[Corrected 4/10/14, 12:25 pm. See below.] The FDA has granted its “breakthrough therapy” designation for a gene therapy treatment in mid-stage development by San Diego’s Celladon (NASDAQ: CLDN), for patients with advanced heart failure.
The FDA notified the company in a letter sent by fax Wednesday from the Office of Cellular, Tissue and Gene Therapies, according to Fredrik Wiklund, Celladon’s vice president for corporate development and investor relations. It is the first time the FDA has given the designation to a gene therapy program, and means the development and review of Celladon’s Mydicar therapy can be expedited, Wiklund said.
Celladon sought the designation based on a long-term, follow-up study of Cupid 1, a mid-stage clinical trial that enrolled 39 patients with severe heart failure. Patients either got a placebo or a low, mid, or high dose of Mydicar through cardiac catheterization. Results from the follow-up study, released in November, confirmed initial findings that showed a dramatic, 88 percent reduction in heart failure-related hospitalizations among patients who received the highest dose of the gene therapy treatment.
After three years, the patients who got the highest dose of Mydicar still showed an 82 percent reduction in episodes of worsening heart failure and hospitalizations.
“That’s what really crystallized the strength of the data,” Celladon CEO Krisztina Zsebo said Wednesday. The safety data for Mydicar also was “superb,” and shows no drug-related toxicities, Zsebo added.
The high-dose Mydicar patients also showed an improved survival rate throughout the three-year follow-up study. Heart failure represents a large, unmet need, and the mortality rate is roughly 50 percent within five years of the initial diagnosis of heart failure, according to the company.
A second clinical trial that is intended to confirm and expand on the results of Cupid 1 began in February, after enrolling 250 patients. “For Europe, this is a pivotal study,” Zsebo said. “For the U.S., it’s still to be determined whether we need to do a phase 3 trial or not.”
Celladon’s gene therapy is intended to boost production of an enzyme known as SERCA2a that plays a key role in recycling calcium in the heart’s muscle cells. Heart muscle cells need calcium to contract and relax, and a variety of conditions—such as coronary artery disease, diabetes, and alcoholism and drug abuse—can contribute to progressive heart failure. Regardless of the cause, heart failure typically leads to a loss of enzyme function. As a result, the heart cannot pump blood forcefully enough to keep fluid out of the tissues and lungs. Patients’ legs and arms swell, they feel a constant shortness of breath, and occasionally experience acute episodes that feel like drowning—requiring emergency room treatment or hospitalization.
Celladon is developing a treatment that uses a small, benign virus to deliver a fresh supply of SERCA2a enzymes into the muscle cells of the heart. The company says Mydicar is intended for patients who have been diagnosed with advanced chronic heart failure and who are suitable for this particular type of gene therapy. The company estimates that about 350,000 patients with systolic heart failure fit this criteria in the United States.
Current treatment options for such patients are usually expensive and involve a heart transplant or the surgical implantation of a pump known as a left ventricle assist device.
In general, over 6 million people are currently diagnosed with heart failure in the United States. There are more than 1 million heart failure-related hospitalizations and about 280,000 deaths each year.
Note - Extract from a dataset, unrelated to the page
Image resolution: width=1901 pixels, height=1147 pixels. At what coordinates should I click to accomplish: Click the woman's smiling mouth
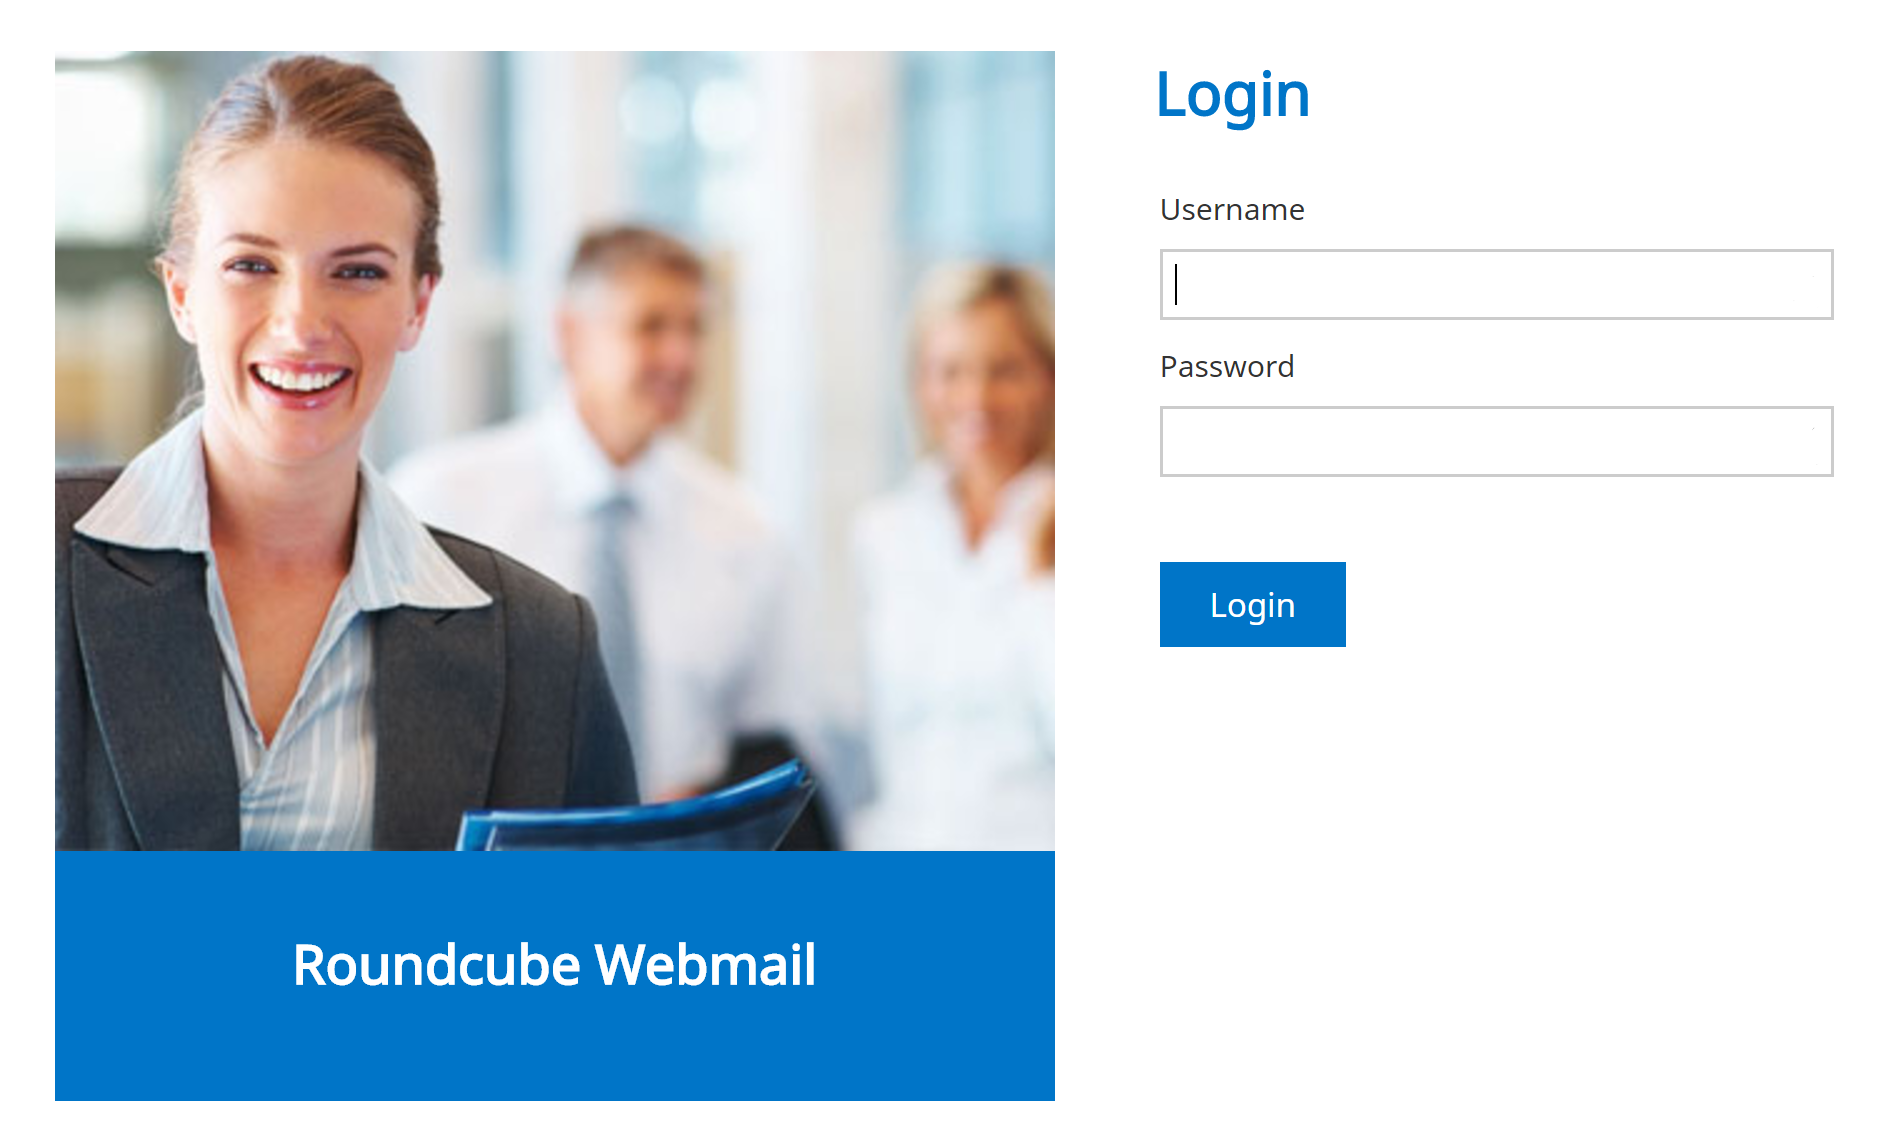point(300,383)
A treatment that reduces heart failure-related hospitalizations by more than 80 percent could have a dramatic impact on healthcare costs. By one recent estimate, the direct costs of heart failure in the United States is $60 billion a year—with heart failure-related hospitalizations pegged at $37 billion.
“That’s why reducing hospitalizations by 88 percent is such a big deal,” Zsebo said.
The FDA’s breakthrough therapy designation was enacted as part of the FDA Safety and Innovation Act in mid-2012. It means the FDA has determined that an experimental therapy addresses a serious or life-threatening condition, and preliminary clinical data indicates the drug may “demonstrate substantial improvement over existing therapies.”
While FDA regulators have granted the designation to 40 small-molecule compounds over the past two and a half years, only two biologics were designated as breakthrough therapies as of March 31, according to the FDA. Mydicar would be the third, and the first gene therapy to win the designation.
[Updated to show AGTC completed IPO, instead of pending] Although initial forays into gene therapy were stymied in the 1990s, the field has rebounded in recent years. Forbes recently reported that 11 different companies have raised at least $668 million from venture capitalists and the public markets since the beginning of 2013, and one more, Florida-based AGTC, completed a $50 million initial public offering earlier this month.
Once the FDA has designated a drug development program as a breakthrough therapy, the agency says, it will work closely with the company developing the drug to ensure that the clinical trials can be conducted as efficiently as practicable.